▸ What you have to do
The reply must reproduce each line below exactly.

.....

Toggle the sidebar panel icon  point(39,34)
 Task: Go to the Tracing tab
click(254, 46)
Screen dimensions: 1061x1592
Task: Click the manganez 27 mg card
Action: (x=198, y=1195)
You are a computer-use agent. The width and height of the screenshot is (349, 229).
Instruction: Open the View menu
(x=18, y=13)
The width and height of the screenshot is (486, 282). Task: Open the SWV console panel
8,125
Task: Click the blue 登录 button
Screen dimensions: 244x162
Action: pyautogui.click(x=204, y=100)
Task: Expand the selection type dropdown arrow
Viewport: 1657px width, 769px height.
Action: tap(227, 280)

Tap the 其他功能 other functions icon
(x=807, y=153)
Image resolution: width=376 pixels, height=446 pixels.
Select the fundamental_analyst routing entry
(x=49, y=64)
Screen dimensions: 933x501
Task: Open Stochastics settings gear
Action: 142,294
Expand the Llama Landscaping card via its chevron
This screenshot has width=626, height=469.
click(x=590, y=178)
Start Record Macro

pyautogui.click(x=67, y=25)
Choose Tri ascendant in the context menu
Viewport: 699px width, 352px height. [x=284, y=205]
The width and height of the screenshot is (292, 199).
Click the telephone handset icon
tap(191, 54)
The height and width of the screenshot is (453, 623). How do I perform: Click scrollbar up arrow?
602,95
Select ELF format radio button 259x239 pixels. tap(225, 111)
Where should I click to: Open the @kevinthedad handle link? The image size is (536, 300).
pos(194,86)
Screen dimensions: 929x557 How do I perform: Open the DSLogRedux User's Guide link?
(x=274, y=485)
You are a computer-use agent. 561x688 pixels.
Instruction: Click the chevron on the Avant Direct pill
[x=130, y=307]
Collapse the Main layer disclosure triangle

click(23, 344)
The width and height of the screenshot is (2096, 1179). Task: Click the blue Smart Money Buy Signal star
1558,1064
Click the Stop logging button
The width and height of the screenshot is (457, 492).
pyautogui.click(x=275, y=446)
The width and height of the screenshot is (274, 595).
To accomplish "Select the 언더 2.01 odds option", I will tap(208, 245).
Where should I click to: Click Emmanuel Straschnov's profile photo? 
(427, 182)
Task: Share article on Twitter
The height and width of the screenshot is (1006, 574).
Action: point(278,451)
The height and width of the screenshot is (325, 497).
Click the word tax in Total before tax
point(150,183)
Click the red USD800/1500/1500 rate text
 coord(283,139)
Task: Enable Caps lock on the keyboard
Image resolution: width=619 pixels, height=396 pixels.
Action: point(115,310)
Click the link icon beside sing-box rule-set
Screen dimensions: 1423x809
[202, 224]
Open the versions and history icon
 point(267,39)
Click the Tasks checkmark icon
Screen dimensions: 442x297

.....

▸ Output
Toggle the sidebar panel icon  point(39,34)
 Task: Go to the Tracing tab
click(254, 46)
Screen dimensions: 1061x1592
Task: Click the manganez 27 mg card
Action: (x=198, y=1195)
You are a computer-use agent. The width and height of the screenshot is (349, 229).
Instruction: Open the View menu
(x=18, y=13)
The width and height of the screenshot is (486, 282). Task: Open the SWV console panel
8,125
Task: Click the blue 登录 button
Screen dimensions: 244x162
Action: pyautogui.click(x=204, y=100)
Task: Expand the selection type dropdown arrow
Viewport: 1657px width, 769px height.
Action: tap(227, 280)

Tap the 其他功能 other functions icon
(x=807, y=153)
Image resolution: width=376 pixels, height=446 pixels.
Select the fundamental_analyst routing entry
(x=49, y=64)
Screen dimensions: 933x501
Task: Open Stochastics settings gear
Action: 142,294
Expand the Llama Landscaping card via its chevron
This screenshot has width=626, height=469.
click(x=590, y=178)
Start Record Macro

pyautogui.click(x=67, y=25)
Choose Tri ascendant in the context menu
Viewport: 699px width, 352px height. [x=284, y=205]
The width and height of the screenshot is (292, 199).
Click the telephone handset icon
tap(191, 54)
The height and width of the screenshot is (453, 623). How do I perform: Click scrollbar up arrow?
602,95
Select ELF format radio button 259x239 pixels. tap(225, 111)
Where should I click to: Open the @kevinthedad handle link? The image size is (536, 300).
pos(194,86)
Screen dimensions: 929x557 How do I perform: Open the DSLogRedux User's Guide link?
(x=274, y=485)
You are a computer-use agent. 561x688 pixels.
Instruction: Click the chevron on the Avant Direct pill
[x=130, y=307]
Collapse the Main layer disclosure triangle

click(23, 344)
The width and height of the screenshot is (2096, 1179). Task: Click the blue Smart Money Buy Signal star
1558,1064
Click the Stop logging button
The width and height of the screenshot is (457, 492).
pyautogui.click(x=275, y=446)
The width and height of the screenshot is (274, 595).
To accomplish "Select the 언더 2.01 odds option", I will tap(208, 245).
Where should I click to: Click Emmanuel Straschnov's profile photo? 
(427, 182)
Task: Share article on Twitter
The height and width of the screenshot is (1006, 574).
Action: point(278,451)
The height and width of the screenshot is (325, 497).
Click the word tax in Total before tax
point(150,183)
Click the red USD800/1500/1500 rate text
 coord(283,139)
Task: Enable Caps lock on the keyboard
Image resolution: width=619 pixels, height=396 pixels.
Action: point(115,310)
Click the link icon beside sing-box rule-set
Screen dimensions: 1423x809
[202, 224]
Open the versions and history icon
 point(267,39)
Click the Tasks checkmark icon
Screen dimensions: 442x297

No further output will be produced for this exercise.